If Gillard can meet these two challenges successfully, winning a majority at the next election, whether it comes early or not, should be assured.

On the opposition benches, Tony Abbott has a similar, yet different, set of challenges to face. Firstly, he needs to change his tactics slightly. He ran a very successful small target election campaign which focussed on the ALP’s failings as a government, preceded by a successful strategy of opposing much of Labor’s legislation. Now, in this ‘new paradigm’ parliament, he cannot expect to win votes by doing this. It is imperative that he works within the new parameters and attempts to be constructive, provide improvements to the government’s agenda, and oppose legislation tactically rather than ideologically. If the Australian people see him opposing everything for the sake of opposing, the next election will be a whitewash and Abbott’s leadership will be over.

The second, and perhaps more challenging thing for Abbott is that while being a part of this co-operative parliament, he must continue to present the coalition as an alternative government that is significantly different and significantly better than the ALP. It is an extremely fine line to walk, while appearing to support genuine reform and positive outcomes, to also know what policies to attack and when to oppose – and then how to justify that opposition to the Australian people in a way that lets everyone know he has the entire country’s best interests at heart, rather than political points scoring.

I believe Malcolm Turnbull was attempting to work in this cooperative fashion last year on the ETS; where he failed was in differentiating the Coalition from the government.

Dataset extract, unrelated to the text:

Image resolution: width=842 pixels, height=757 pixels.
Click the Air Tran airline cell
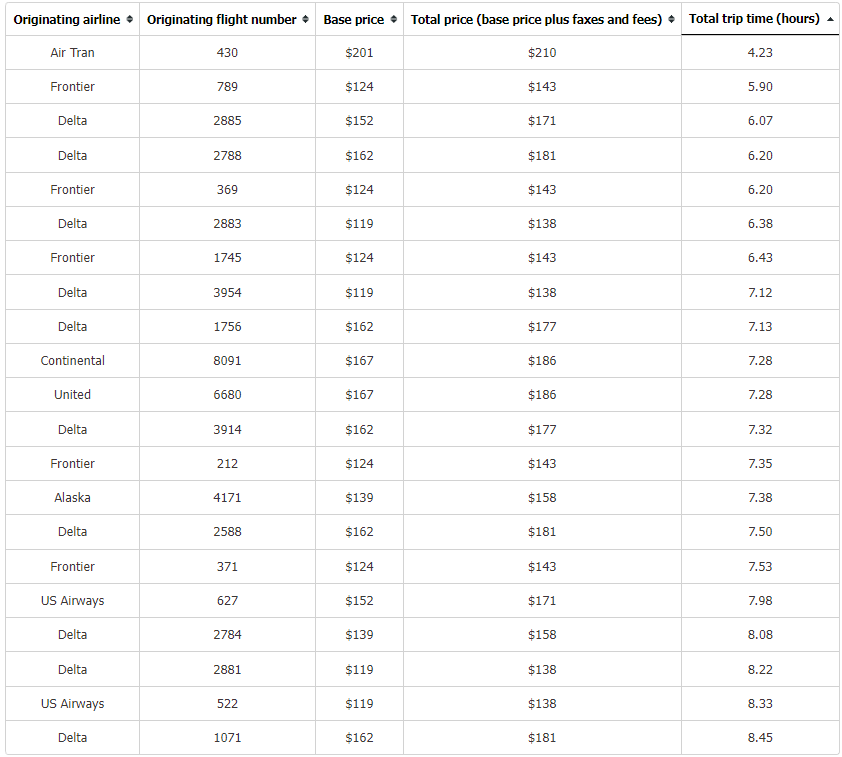(72, 53)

Voters could not see the point in voting for an opposition which appeared to agree with the government on significant areas of such a contentious policy. He also showed a significant failure of judgement in knowing when to attack during the OzCar affair. Still, I’ve heard many commenters suggesting they may have voted Liberal if Turnbull was still leader – my response to that is that if Turnbull was still leader of the Liberal Party, an ETS would be in place and Kevin Rudd would still be Prime Minister in a majority Labor government, waffling about detailed programmatic specificity and baffling us with bullshit. Tony Abbott needs to learn from Turnbull’s mistakes and walk the tightrope between political pragmatism and ferocious opposition – it won’t be easy. But it will earn him a higher level of trust from the Australian people.

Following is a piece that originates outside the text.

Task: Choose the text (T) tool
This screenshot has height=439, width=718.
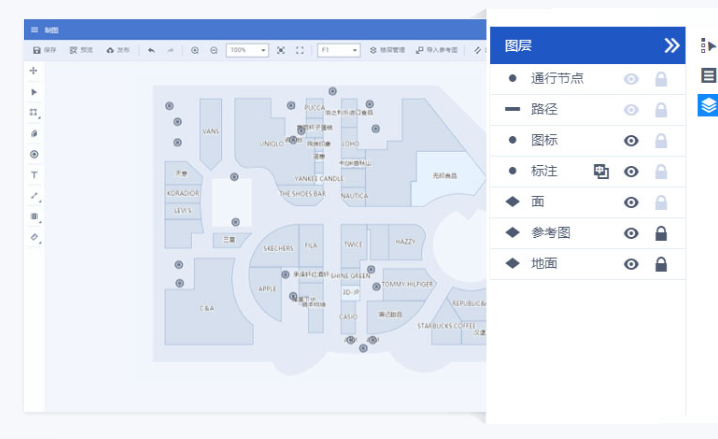Action: [34, 174]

If Abbott can do all the above, he can position himself as an alternative Prime Minister and lead the Coalition to an election winning position – particularly if the rainbow coalition can’t govern effectively and doesn’t go the full term.

And a final challenge to all our politicians, particularly the two leaders, which they need to deliver on: don’t talk down to us. While the reasons for Kevin Rudd’s falling poll numbers (ultimately costing him the Prime Ministership) were legion – in the top handful would be that Australians tuned out. The reason they failed to tune out is that the ‘working families’ and ‘let me tell you’ and ‘can I just say’ mantras became like fingernails on a blackboard to many ordinary people on the street. What’s utterly mind boggling is that both Labor and Coalition speechwriters are still insisting on the same power phrases to try and get their message across – think ‘big new tax’ and ‘moving forward’. You know what, guys? Australians are not frigging stupid. If you genuinely believe what you’re doing is correct, then passion and charisma will shine through. Use your intellect more than your speechwriters, show us your vision and throw away the script. Australia needs you.